Tsuyamaguchi Station (津山口駅, Tsuyamaguchi-eki) is a passenger railway station located in the city of Tsuyama, Okayama Prefecture, Japan, operated by West Japan Railway Company (JR West).

==Lines==
Tsuyamaguchi Station is served by the Tsuyama Line, and is located 56.8 kilometers from the southern terminus of the line at .

==Station layout==
The station consists of one ground-level side platform serving a single bi-directional track. The station is unattended.

== Adjacent stations ==

| « |  | Service | » |  |
JR West Tsuyama Line
Rapid Kotobuki: Does not stop at this station
| Sarayama |  | Rapid |  | Tsuyama |
| Sarayama |  | Local |  | Tsuyama |

==History==
Tsuyamaguchi Station opened as Tsuyama Station (津山駅) on December 21, 1898 in Sarayama Village (incorporated into Tsuyama City in 1941) across the Yoshii River from Tsuyama Town.

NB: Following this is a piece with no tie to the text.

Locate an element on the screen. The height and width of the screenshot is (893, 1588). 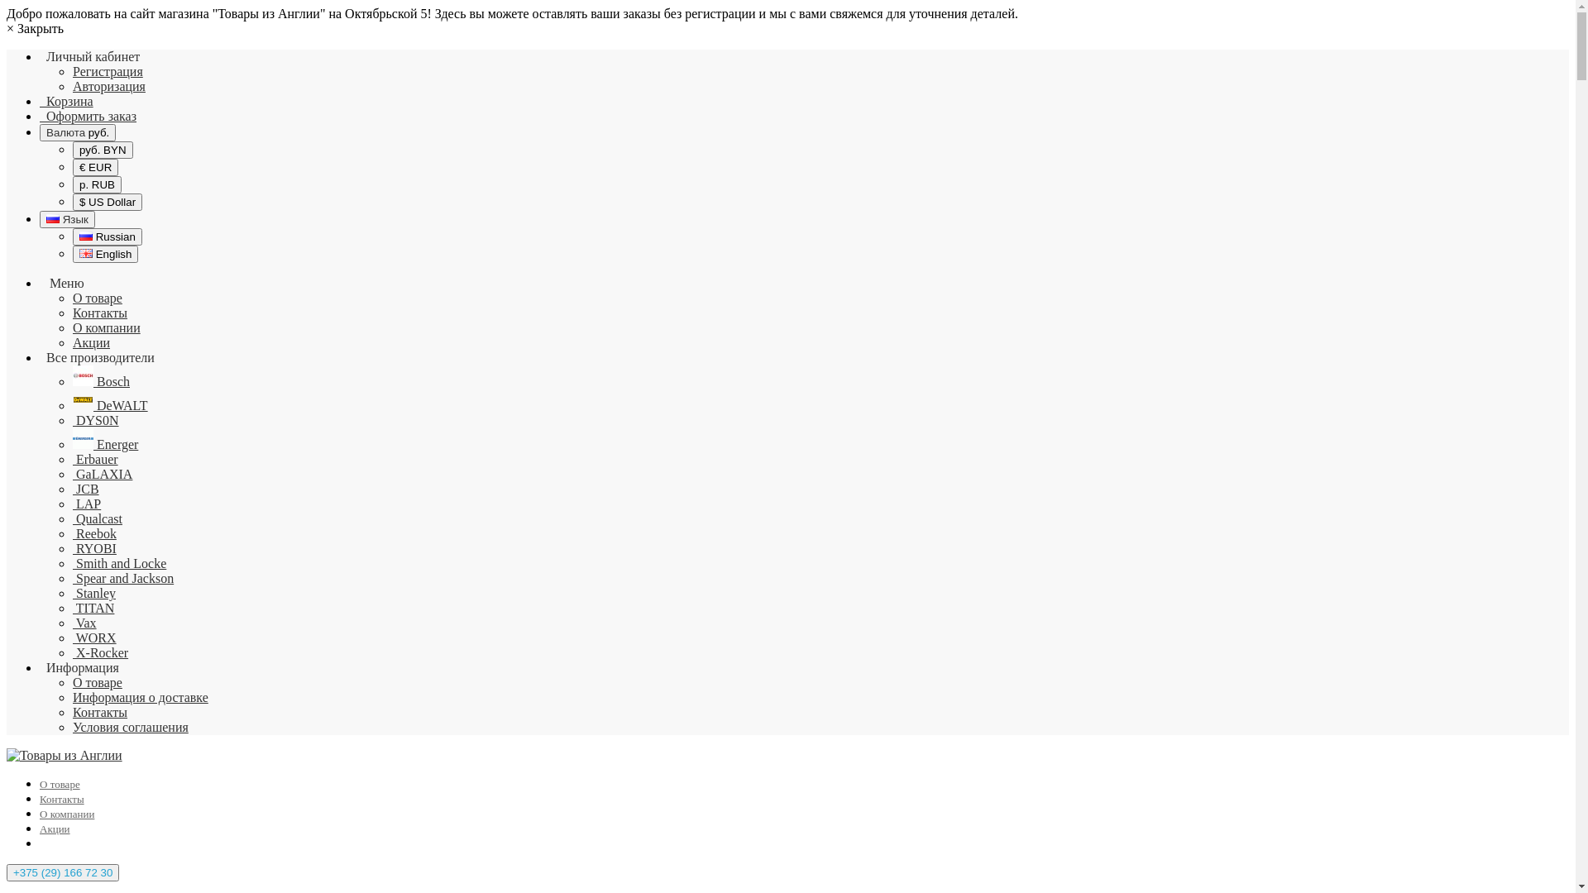
'Qualcast' is located at coordinates (97, 518).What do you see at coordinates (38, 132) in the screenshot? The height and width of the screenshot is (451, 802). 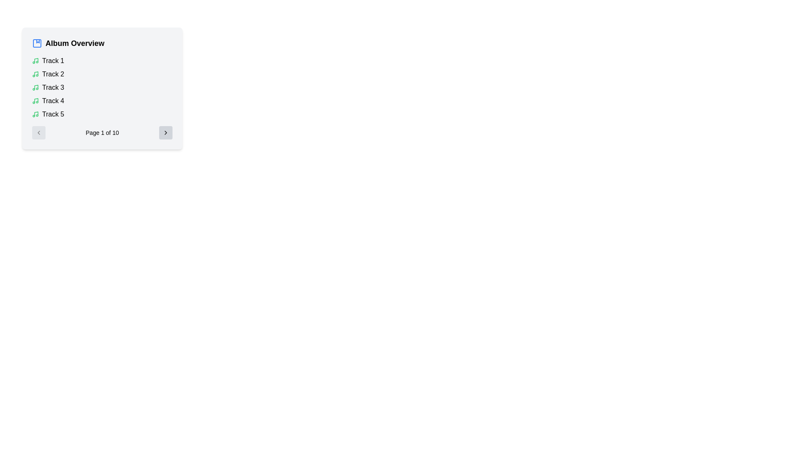 I see `the small left-facing chevron icon contained within the gray rectangular button at the bottom left of the album overview card` at bounding box center [38, 132].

However, in 1923, the current Tsuyama Station opened in a more convenient location within Fukuoka Village (towns and villages centered on Tsuyama Town merged to form Tsuyama City in 1929). The station was renamed Tsuyamaguchi Station, on August 1, 1923. Until the Chugoku Railway was nationalized in 1944, this station was the border station between the Chugoku Railway and the Japanese Government Railway Sakubi Line (later Kishin Line branch line which became the Tsuyama Line). With the privatization of the Japan National Railways (JNR) on April 1, 1987, the station came under the aegis of the West Japan Railway Company. A new station building was completed in March 2020. The station is unattended.

==Passenger statistics==
In fiscal 2019, the station was used by an average of 15 passengers daily.

==Surrounding area==
The surrounding area is a residential zone.